喫茶店予定地を確認しに行った日から二日後。
テスターとして、口の固いヴィボさんに協力をお願いする事になった訳だけれど……。

「遠路はるばる済みません」
「いや。そろそろ自分も、村の防衛に加わろうかと思っていたところだ。腕が鈍ってないか確かめる為にも、時折ダンジョンを巡るかと考えていてな。馬車の移動に慣れるのに丁度良かった」
こちらが気を遣わないようにと、そんな事を言ってくれるヴィボさんは本当に気遣いの達人だ。
一人で感動していると、アレックスさんがキャンプ用品っぽい折りたたみ椅子とテーブルを並べ、休憩の用意をしてくれていた。
「あ、一人でやらせて済みません」
慌ててそちらの手伝いをしようとすると、軽く手を振って「それよりテストを優先しろ。午後にはヴィボも帰らないといけないから時間はないぞ」 とアレックスさんが注意してくる。
ああ、そうだ。
朝方の仕込みはギルド職員を希望しているカロリーネさん、ティエンミン君が頑張ってくれているけど、煮込みの味はヴィボさんにしか決められないし、パンの在庫を確認して最終調整したりする必要もあるだろうから、午後にはヴィボさんも帰らないといけない。
忙しい身のヴィボさんを長々拘束しちゃまずいね。早くテストを済ませてしまおう。

「ええっと、今日は喫茶店予定地の敷地を歩けるかどうかを試して頂きます。森との境界線は木々が生えてるかどうかなので、分かりやすいかと。まずは、入り口から。森の境界線までまっすぐ歩いて頂けますか?」
「ああ」
軽く頷いたヴィボさんは、ゆっくりと敷地の中に歩き出す。……よし、まずは一歩め。普通に入れた。
そのまま、彼は気負いなく歩いて行って、木々の立ち並ぶ境界線まで辿り着く。
そこで、ふと立ち止まったヴィボさんは……。
「あっ!?」
そのまままっすぐ、森の中に突っ込もうとした。

「まあ、気持ちは分かる。駄目だと言われた場所には入りたくなるよな」
休憩用の道具を準備し終えたアレックスさんは、私の横に来てうんうんと頷いているけど、人避けの魔法って身体に害はないの? 大丈夫なの?
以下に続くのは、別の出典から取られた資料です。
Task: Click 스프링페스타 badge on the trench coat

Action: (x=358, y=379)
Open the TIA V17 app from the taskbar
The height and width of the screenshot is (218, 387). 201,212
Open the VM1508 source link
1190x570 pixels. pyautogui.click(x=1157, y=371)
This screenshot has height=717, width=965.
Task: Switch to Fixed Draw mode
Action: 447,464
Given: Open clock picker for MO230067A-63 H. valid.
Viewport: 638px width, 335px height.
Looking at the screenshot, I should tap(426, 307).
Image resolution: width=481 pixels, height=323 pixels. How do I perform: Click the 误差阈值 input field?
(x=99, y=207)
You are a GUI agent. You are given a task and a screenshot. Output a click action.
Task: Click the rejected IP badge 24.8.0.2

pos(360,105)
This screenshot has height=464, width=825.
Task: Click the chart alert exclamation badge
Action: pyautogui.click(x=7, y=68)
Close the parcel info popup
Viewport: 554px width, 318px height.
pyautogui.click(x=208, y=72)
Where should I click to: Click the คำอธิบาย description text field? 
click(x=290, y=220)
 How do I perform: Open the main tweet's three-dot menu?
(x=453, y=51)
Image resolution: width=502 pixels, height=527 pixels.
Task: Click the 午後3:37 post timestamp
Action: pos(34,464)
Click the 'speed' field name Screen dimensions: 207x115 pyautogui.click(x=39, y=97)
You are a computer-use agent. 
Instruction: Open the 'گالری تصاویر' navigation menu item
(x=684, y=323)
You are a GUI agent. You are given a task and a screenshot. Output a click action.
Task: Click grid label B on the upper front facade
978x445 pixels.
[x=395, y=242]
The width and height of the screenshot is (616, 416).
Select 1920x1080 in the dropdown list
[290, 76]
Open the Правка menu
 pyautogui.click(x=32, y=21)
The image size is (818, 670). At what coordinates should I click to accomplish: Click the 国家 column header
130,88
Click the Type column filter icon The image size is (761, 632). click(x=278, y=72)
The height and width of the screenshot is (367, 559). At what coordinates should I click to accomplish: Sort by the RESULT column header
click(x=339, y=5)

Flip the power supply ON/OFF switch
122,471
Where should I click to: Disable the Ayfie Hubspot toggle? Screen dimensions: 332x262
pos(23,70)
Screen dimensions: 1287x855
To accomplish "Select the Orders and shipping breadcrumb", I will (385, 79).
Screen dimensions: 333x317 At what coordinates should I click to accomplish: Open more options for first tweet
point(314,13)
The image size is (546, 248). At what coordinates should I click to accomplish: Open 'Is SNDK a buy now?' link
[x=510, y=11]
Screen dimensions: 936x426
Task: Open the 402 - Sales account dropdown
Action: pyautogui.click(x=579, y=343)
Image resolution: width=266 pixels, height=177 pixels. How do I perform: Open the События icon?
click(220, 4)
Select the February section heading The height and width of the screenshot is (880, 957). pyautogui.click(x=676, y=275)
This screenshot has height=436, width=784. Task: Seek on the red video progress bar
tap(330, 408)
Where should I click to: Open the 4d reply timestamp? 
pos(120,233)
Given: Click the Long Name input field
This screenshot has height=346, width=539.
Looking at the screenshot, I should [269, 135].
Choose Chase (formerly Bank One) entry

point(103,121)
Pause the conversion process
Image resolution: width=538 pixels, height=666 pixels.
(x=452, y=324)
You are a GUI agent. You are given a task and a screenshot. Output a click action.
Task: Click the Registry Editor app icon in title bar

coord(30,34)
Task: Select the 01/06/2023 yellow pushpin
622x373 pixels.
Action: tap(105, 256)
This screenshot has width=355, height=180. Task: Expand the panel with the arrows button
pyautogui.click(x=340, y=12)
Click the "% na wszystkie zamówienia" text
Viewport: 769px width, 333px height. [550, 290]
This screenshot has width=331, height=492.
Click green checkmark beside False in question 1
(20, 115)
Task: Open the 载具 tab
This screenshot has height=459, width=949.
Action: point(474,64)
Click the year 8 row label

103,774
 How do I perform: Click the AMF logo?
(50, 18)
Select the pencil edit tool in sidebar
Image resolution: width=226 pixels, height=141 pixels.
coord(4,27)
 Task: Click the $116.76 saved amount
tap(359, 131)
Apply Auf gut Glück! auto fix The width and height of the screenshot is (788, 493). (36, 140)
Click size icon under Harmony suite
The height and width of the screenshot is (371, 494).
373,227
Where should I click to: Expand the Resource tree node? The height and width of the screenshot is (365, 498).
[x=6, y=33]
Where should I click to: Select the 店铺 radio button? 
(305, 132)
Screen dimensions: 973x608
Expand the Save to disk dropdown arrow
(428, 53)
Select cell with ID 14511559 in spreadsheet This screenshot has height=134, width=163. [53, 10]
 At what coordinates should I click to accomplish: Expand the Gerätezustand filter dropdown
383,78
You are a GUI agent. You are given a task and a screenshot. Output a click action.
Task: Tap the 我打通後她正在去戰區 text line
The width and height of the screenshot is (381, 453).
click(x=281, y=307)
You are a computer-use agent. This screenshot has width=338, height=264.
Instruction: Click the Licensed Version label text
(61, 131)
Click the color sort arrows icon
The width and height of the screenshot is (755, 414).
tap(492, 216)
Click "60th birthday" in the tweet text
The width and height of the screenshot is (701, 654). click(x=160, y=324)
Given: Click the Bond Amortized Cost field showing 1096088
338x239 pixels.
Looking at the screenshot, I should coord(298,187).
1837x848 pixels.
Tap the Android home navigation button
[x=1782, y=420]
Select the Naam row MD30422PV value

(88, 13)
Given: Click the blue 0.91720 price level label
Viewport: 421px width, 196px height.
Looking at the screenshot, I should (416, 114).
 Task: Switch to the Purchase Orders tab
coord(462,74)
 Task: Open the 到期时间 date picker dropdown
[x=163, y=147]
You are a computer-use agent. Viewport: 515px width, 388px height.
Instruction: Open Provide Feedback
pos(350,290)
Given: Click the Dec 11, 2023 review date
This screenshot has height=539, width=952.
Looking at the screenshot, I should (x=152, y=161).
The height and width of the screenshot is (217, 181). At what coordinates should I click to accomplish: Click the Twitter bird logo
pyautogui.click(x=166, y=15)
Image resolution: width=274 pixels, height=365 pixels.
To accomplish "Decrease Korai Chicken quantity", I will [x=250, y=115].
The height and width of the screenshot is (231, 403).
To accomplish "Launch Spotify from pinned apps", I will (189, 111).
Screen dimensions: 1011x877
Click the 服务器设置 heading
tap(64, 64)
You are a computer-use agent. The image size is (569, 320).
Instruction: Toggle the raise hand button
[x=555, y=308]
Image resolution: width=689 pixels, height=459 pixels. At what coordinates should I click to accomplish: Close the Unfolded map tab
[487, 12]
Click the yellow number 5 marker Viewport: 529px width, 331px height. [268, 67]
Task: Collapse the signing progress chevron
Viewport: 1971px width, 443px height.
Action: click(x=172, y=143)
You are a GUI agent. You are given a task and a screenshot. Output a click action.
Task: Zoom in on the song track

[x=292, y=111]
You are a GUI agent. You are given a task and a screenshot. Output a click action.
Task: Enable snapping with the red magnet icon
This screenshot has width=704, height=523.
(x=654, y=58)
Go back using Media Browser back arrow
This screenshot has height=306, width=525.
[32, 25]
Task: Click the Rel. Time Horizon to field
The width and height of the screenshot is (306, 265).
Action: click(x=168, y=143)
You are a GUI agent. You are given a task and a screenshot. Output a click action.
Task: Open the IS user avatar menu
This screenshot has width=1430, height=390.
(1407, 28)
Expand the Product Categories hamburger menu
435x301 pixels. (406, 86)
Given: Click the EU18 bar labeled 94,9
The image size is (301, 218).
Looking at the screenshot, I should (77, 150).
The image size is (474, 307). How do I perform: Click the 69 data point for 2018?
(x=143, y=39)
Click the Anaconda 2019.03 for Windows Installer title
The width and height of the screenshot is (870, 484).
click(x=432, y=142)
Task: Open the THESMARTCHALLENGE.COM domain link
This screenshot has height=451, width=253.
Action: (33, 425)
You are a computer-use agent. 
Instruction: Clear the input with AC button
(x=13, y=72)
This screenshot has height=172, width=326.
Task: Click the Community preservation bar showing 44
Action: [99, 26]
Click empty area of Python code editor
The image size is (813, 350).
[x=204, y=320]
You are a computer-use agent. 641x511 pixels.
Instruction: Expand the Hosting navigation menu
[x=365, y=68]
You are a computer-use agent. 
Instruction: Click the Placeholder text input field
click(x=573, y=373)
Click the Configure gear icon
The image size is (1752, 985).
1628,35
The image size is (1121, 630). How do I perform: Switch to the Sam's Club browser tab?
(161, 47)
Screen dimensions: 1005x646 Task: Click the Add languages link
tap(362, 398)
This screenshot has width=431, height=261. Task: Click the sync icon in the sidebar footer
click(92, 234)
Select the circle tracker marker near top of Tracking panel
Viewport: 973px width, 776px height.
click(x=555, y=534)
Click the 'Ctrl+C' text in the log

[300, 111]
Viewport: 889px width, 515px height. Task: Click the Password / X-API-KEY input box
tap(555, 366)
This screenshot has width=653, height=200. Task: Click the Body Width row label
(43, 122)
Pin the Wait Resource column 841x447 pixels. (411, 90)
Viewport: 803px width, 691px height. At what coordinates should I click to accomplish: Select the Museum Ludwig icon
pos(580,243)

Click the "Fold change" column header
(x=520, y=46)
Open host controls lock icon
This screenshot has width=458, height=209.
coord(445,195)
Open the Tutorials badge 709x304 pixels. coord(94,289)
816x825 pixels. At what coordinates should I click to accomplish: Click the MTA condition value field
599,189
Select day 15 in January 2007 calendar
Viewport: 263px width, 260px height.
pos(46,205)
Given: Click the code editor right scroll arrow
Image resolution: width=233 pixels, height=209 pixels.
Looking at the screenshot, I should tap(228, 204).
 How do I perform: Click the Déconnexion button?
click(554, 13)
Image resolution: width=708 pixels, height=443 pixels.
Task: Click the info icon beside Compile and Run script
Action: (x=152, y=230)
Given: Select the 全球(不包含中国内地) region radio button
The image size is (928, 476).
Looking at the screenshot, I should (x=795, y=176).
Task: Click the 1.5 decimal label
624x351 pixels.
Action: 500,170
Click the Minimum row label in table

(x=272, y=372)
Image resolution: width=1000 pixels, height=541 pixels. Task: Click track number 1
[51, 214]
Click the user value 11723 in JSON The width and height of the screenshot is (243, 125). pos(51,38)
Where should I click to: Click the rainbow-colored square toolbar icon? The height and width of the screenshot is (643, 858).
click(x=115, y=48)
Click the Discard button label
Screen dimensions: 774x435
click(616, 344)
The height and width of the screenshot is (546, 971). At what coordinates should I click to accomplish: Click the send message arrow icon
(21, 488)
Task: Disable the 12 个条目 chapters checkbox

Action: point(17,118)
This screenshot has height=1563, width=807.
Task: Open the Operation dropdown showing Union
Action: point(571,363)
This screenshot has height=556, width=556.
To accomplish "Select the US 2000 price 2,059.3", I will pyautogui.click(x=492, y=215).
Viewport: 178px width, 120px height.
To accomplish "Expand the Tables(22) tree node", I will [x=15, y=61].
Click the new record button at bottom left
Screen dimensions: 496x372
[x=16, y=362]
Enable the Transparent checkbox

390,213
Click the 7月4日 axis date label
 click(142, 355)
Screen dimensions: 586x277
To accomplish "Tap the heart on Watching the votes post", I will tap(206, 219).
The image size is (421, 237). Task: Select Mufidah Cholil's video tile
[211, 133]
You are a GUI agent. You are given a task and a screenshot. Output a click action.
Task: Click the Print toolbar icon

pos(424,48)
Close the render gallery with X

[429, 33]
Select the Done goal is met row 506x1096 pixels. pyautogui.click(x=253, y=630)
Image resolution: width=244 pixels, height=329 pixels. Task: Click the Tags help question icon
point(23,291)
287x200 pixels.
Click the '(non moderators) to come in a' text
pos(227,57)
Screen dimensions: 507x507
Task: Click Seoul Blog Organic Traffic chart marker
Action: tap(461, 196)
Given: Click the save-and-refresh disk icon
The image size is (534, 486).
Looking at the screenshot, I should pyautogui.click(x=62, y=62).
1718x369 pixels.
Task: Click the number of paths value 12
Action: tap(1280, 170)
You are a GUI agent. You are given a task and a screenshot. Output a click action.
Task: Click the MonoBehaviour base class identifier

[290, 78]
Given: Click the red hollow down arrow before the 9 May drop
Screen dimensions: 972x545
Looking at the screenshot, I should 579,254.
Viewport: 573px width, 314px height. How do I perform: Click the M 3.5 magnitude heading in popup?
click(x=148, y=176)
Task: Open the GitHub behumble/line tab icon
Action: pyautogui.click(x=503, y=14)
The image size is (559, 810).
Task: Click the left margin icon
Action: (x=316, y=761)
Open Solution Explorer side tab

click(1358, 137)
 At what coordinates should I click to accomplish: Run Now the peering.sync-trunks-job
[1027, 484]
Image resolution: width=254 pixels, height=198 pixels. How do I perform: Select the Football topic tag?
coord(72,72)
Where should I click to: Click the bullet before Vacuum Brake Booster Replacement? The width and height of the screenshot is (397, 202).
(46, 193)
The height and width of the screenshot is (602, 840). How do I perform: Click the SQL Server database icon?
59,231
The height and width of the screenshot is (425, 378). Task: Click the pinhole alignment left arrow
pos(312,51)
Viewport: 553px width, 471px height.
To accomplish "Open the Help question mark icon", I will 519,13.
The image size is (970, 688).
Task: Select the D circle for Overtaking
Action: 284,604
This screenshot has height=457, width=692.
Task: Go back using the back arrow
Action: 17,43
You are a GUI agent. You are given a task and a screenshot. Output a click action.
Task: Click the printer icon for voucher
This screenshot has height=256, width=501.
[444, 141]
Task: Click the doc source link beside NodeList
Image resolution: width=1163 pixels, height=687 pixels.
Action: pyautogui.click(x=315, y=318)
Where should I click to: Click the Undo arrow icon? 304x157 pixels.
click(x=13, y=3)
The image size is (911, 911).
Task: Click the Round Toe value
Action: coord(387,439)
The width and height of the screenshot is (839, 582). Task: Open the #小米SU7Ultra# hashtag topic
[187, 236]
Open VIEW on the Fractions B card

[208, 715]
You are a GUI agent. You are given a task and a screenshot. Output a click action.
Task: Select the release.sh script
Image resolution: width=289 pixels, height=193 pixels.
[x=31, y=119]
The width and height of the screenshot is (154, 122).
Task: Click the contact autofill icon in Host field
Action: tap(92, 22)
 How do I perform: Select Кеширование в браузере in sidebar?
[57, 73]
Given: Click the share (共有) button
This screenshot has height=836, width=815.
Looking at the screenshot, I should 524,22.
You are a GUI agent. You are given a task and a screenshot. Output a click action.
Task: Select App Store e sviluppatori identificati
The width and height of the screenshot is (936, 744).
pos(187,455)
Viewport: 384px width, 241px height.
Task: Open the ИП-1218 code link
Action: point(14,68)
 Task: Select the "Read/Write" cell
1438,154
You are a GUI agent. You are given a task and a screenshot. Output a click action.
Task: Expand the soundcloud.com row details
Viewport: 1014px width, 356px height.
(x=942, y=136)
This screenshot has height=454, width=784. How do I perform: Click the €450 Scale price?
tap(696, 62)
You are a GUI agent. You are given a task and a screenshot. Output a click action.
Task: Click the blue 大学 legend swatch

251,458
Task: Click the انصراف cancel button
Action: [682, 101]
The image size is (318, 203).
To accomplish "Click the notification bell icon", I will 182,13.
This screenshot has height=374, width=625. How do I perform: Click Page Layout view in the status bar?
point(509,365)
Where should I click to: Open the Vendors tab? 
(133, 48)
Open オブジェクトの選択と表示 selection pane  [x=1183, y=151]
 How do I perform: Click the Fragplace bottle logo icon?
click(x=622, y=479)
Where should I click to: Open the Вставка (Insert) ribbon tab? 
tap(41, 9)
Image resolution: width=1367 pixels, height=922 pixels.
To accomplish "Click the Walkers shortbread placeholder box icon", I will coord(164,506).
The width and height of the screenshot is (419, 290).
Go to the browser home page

ハラハラしていると、何故か境界線で足踏みするように数歩歩いたヴィボさんは、くるりと百八十度回転して、こちらへ戻って来ちゃった。
「あれ?」
驚く私を前に、ぼんやりとした顔で十数歩ほど歩いた後にヴィボさんは不思議そうにゆっくりとオレンジ色の目を瞬いて立ち止まる。
「……おかしいな、自分は森に入った筈だが」
その言葉に、アレックスさんは納得したように頷いて言った。
「おそらく、人避けの魔法に掛かったんだな。うん、上手く機能してるんじゃないか?」
「人避けの魔法……か。それは悪い呪術の類だろうか。それにしては、特に倦怠感などはないが……」
「いや、もっと古い魔法でな……」

そうしてアレックスさんが説明してくれている内に、私はキャンプグッズから木炭とケトルと、それを吊るすスタンドを出してお茶の準備を始める。
せっかくご足労頂いたのに、お茶の一杯も出さずに帰すのは忍びないし。
「火を点けるのとお水の準備は、ぽちにお願いするね」
「わん」
フレッシュハーブで、午後も忙しいヴィボさんの為にリフレッシュドリンクを入れよう。
あ、王都で買ってきた紅茶も入れてもいいかも知れないね。